This spring, I had the opportunity through school to travel to Tijuana, Mexico to build homes for families. This great program, called the Mexico Mission Trip, takes our high-school family of students to Mexico for one week to build two to three homes for families chosen by Amor Ministries.
For one week, we slept in tents, lived without electricity or running water, and used a campfire as our source of heat during the cold nights. Although we lived in difficult conditions, that was the best week of my life.
At 7:30 a.m. we were off to the villages. Driving through the town of Tijuana was probably the most humbling situation of the entire trip. There, children walked miles to get to school on muddy and bumpy roads filled with roaring cars and crowds of people. Some people would set up stands selling everything from backpacks to fish and meat. The younger children chased after the hundreds of stray dogs. On these roads, we witnessed the worst of society but realized that almost everyone seemed happy.
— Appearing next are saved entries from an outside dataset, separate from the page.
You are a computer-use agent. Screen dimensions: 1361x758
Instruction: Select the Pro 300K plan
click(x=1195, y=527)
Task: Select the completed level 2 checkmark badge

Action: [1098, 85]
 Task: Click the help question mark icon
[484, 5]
This made us want to get to the worksite faster and get to work.
The house we were fixing had leaks in the roof and walls made of wood and tarp. It did not have running water and the door was a towel hung from an awning. We set to work, clearing debris and leveling the ground to make the foundation.
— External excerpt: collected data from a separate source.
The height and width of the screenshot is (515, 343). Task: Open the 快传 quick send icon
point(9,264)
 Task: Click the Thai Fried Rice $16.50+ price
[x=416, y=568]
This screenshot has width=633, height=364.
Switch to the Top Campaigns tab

Without electricity, we were forced to mix cement in large wheelbarrows. Although we were tired and ready for lunch, the smiles and laughter of the children helped us continue. We played with them while we learned some Spanish and they, in turn, learned some English. By the end of the day, the kids were cheering and chasing our vans, excited for the rest of the week.
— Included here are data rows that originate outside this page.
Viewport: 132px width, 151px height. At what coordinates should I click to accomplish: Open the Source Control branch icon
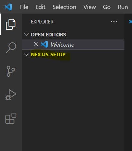tap(11, 71)
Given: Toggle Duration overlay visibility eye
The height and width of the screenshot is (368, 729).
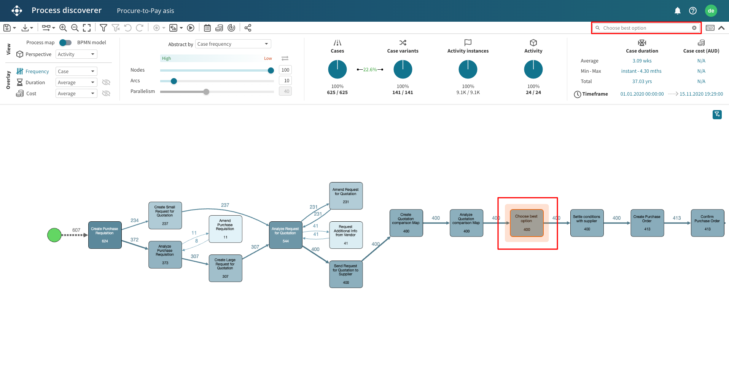Looking at the screenshot, I should (106, 83).
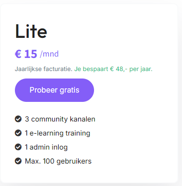Select the 3 community kanalen feature
Screen dimensions: 182x186
pyautogui.click(x=60, y=119)
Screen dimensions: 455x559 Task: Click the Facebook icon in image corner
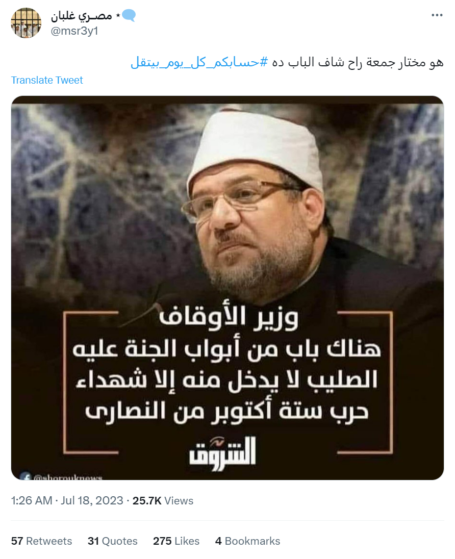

Each day was a new and fascinating experience filled with laughter, games and hard work under the baking sun. By the end, we had constructed two beautiful homes for two beautiful families. Although hammering thousands upon thousands of nails and mixing thick cement was physically straining, saying good-bye to those families was the hardest thing we had to do that week. The language barrier was blown away and we all were soon speaking the same language: the language of love. As we left, with tears in our eyes, we looked back at the families and realized the immensity of what we had accomplished. We didn’t just build a house of four walls and a roof, we built a home which would be filled with memories of our experience and the experiences of the families who were soon to move in.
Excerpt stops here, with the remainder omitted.